Fighting Fire with Fire: Contrastive Debiasing without Bias-free Data via Generative Bias-transformation
This addresses bias in discriminative tasks for AI practitioners, offering a novel approach without reliance on hard-to-obtain auxiliary data, though it builds incrementally on existing debiasing methods.
The paper tackles the problem of deep neural networks relying on malignant biases instead of task-related information by proposing CDvG, a method that uses generative bias-transformation and contrastive learning without needing bias labels or bias-free data, achieving superior performance especially when such samples are scarce.

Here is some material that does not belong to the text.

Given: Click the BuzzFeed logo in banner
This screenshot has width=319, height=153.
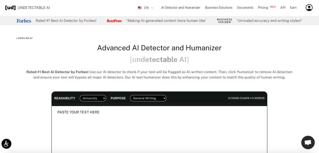Looking at the screenshot, I should coord(114,21).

Deep neural networks (DNNs), despite their impressive ability to generalize over-capacity networks, often rely heavily on malignant bias as shortcuts instead of task-related information for discriminative tasks. To address this problem, recent studies utilize auxiliary information related to the bias, which is rarely obtainable in practice, or sift through a handful of bias-free samples for debiasing. However, the success of these methods is not always guaranteed due to the unfulfilled presumptions. In this paper, we propose a novel method, Contrastive Debiasing via Generative Bias-transformation (CDvG), which works without explicit bias labels or bias-free samples. Motivated by our observation that not only discriminative models but also image translation models tend to focus on the malignant bias, CDvG employs an image translation model to transform one bias mode into another while preserving the task-relevant information. Additionally, the bias-transformed views are set against each other through contrastive learning to learn bias-invariant representations. Our method demonstrates superior performance compared to prior approaches, especially when bias-free samples are scarce or absent. Furthermore, CDvG can be integrated with the methods that focus on bias-free samples in a plug-and-play manner for additional enhancements, as demonstrated by diverse experimental results.